- **Document segment**:
__________________________________________________
# Ike is a New Champion



## kleinenHain (Sep 20, 2007)

My boy Ike earned his UKC Champion title this weekend!!!!

Ike earned 4 1st. place wins in his class, earned 4 first place wins in best male, and placed 2nd and 4th in herding group









I will post pictures as soon as I get them









I am so proud of my boy!!


----------



## aubie (Dec 22, 2008)

Go bear dog!! Congrats!!!


----------



## Jason L (Mar 20, 2009)

Congrats!!!!


----------



## DancingCavy (Feb 19, 2001)

Awesome! Congratulations!


----------



## kleinenHain (Sep 20, 2007)

Thanks, Ike has proven to be a lot of fun in the show ring


----------



## lnsmdove (Oct 12, 2009)

Congratulations!! Atta boy, Ike!!!!!


Susan and Grace GSD


----------



## lnsmdove (Oct 12, 2009)

Good grief, I should have looked at the pics on your website BEFORE I hit the send key. He's gorgeous and a sable and you do SAR, now I'm just downright jealous. ;-) Congrats again!

Susan and Grace GSD


----------



## gagsd (Apr 24, 2003)

YEAHHH!!!


----------



## kleinenHain (Sep 20, 2007)

Susan thanks, Yes I do so enjoy SAR and Max my male lives to search









Thank Mary. I need to call you. check your email


----------



## SunCzarina (Nov 24, 2000)

Congrats Ike! Yes, pictures, he's such a gorgeous little bear.


----------



## Castlemaid (Jun 29, 2006)

Yeah for Ike!!! Congratulations!!!


----------



## kleinenHain (Sep 20, 2007)

Thanks. I had a picture taken at the show but wont get it for about a week. will post it as soon as I get it


----------



## Samba (Apr 23, 2001)
__________________________________________________
- **Work to complete**:
A - Reproduce word for word the part of the forum thread about Ike's championship from "## SunCzarina (Nov" up to and including "for Ike!!! Congratulations!!!".
B - Answer these questions using the forum thread about Ike's championship:
(i) What placements did Ike earn in the herding group?
(ii) What is the name of the male dog that kleinenHain says lives to search?
(iii) About how long will it be before kleinenHain receives the picture taken at the show?
C - Continue the forum thread about Ike's championship from where it stops.

- **Provided data**:
__________________________________________________
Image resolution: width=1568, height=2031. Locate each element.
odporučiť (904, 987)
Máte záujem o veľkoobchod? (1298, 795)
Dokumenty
__________________________________________________
- **The answers**:
A -
## SunCzarina (Nov 24, 2000)

Congrats Ike! Yes, pictures, he's such a gorgeous little bear.


----------



## Castlemaid (Jun 29, 2006)

Yeah for Ike!!! Congratulations!!!

B -
(i) 2nd and 4th
(ii) Max
(iii) About a week

C -
Great news on the Ikester!! Can't wait to see photo!


----------



## kleinenHain (Sep 20, 2007)

Thanks I wish the ones my friend took were better


----------



## Caledon (Nov 10, 2008)

Congratulation! 4 1st place, that is amazing!


----------



## Deejays_Owner (Oct 5, 2005)




----------



## JakodaCD OA (May 14, 2000)

yeah Ikey boy!! a HUGE conrats! Can't wait to see the pic of that handsome dude)


----------



## JenM66 (Jul 28, 2005)




----------



## Kayos and Havoc (Oct 17, 2002)

That is awesome!!!!


----------



## kleinenHain (Sep 20, 2007)

Thanks, Ike did amazing being it was his first show and his first real outing.


----------



## Andaka (Jun 29, 2003)

Way to go Ike!


----------



## kearanentalo (Nov 2, 2009)

Very impressive! Love all the titles you have!!!


----------



## kleinenHain (Sep 20, 2007)

Thanks. Yeah, Max does have a lot of titles but he's about to step down and let someone else earn a few.

I can't wait until Enzo is ready!!


----------



## umzilla (Nov 2, 2007)

Congrats! 

And kudos to UKC for recognizing the European type!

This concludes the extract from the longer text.